Blizzard Entertainment has announced World of Warcraft cross-faction raids are coming, a first for the long-running MMORPG since its launch back in 2004.
Since the beginning of the Warcraft franchise, Humans and Orcs have been essentially mortal enemies, which culminated in the formation of two opposing factions in World of Warcraft, the Human-led Alliance and the Orc-led Horde.
If you started playing World of Warcraft and your friends ended up choosing an opposing faction, you basically had nothing you could do with them aside from killing them in player-versus-player scenarios, or my favorite – trolling them in world regions with annoying trinkets and doodads.
Here’s the word from Blizzard:
For years now, many players have questioned whether the rules restricting communication and cooperation between Alliance and Horde need to be so absolute. The faction divide could keep close friends from playing together, or cause players to feel that their faction leaves them with far fewer opportunities to pursue their favorite group content. But these downsides have long been justified in order to preserve a central element of the Warcraft universe—it all began with a game titled, “Warcraft: Orcs & Humans,” right?
But, to quote a one-time Warchief of the Horde, “Times change.”
Here’s the new system in detail:
- Players will be able to directly invite members of the opposite faction to a party if you have a BattleTag or Real ID friendship, or if you are members of a cross-faction WoW Community.
- Premade Groups in the Group Finder listings for Mythic dungeons, raids, or rated arena/RBGs will be open to applicants of both factions, though the group leader may choose to restrict the listing to same-faction applicants if they so choose.
- Guilds will remain single-faction, and random matchmade activities like Heroic dungeons, Skirmishes, or Random Battlegrounds will all remain same-faction (both because there is less faction-driven pressure around random groups, and to avoid compromising the opt-in nature of the feature by randomly placing a queuing orc in a group with a night elf).
While World of Warcraft cross-faction raids are coming in the big 9.2.5 update, Blizzard is currently testing the new system “for Alliance and Horde players to form premade parties together for dungeons, raids, and rated PvP.”
Despite the push for a confusing unity between bitter enemy factions, you’ll still need to have opposing faction players on your friends list and/or make use of invites.

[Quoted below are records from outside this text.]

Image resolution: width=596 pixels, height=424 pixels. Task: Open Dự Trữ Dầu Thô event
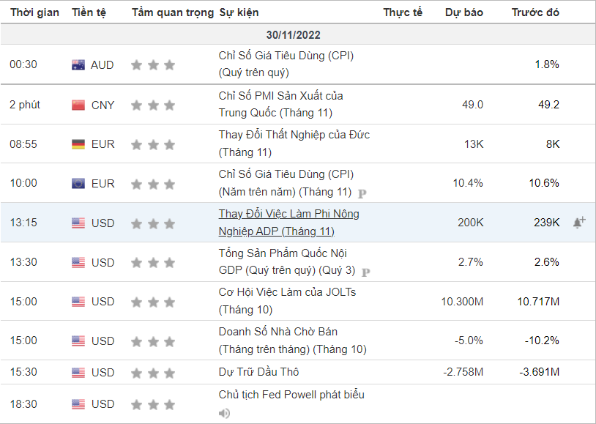click(x=258, y=372)
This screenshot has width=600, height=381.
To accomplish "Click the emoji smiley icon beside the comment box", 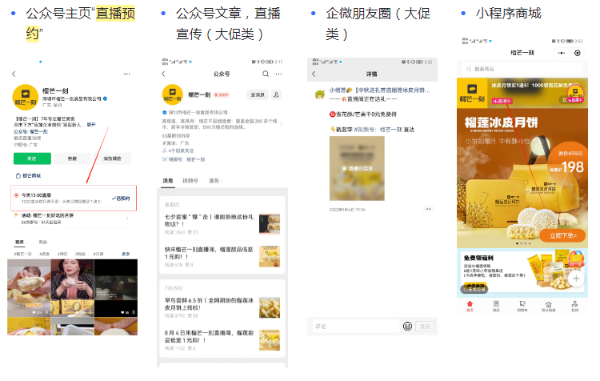I will point(407,327).
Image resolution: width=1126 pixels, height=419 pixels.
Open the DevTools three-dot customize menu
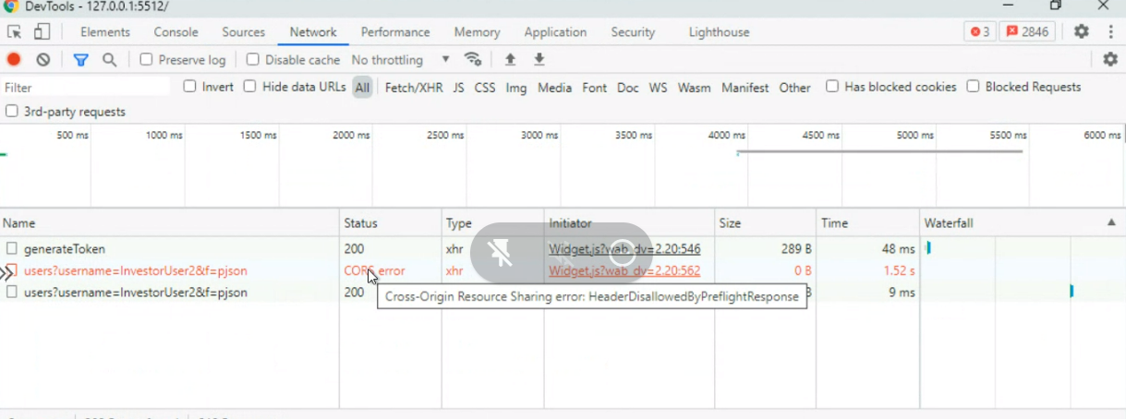[x=1110, y=31]
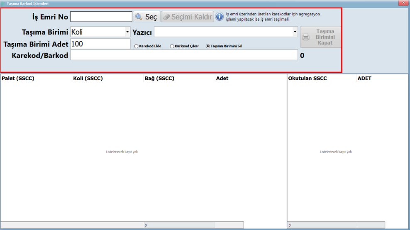The image size is (410, 230).
Task: Select the Karekod Ekle radio option
Action: tap(135, 46)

Once rival faction players are in a party, they’re still technically “unfriendly” when
When cross-faction players end up in a party, they’ll still technically be “unfriendly” while outdoors, but once inside a raid/dungeon, “all members will be friendly and able to assist each other in combat, trade loot, earn shared achievements, and otherwise fully cooperate the same way members of the same faction have always been able to.”
Many are speculating that the addition of cross-faction raids becoming a thing nearly two decades after the original launch is the latest attempt from Blizzard to fight its dwindling playerbase – as lots have switched to playing Final Fantasy XIV or other MMORPGs.
World of Warcraft is available on Windows PC, and Mac (via Battle.net). The games latest expansion, Shadowlands, has been available since November 2020.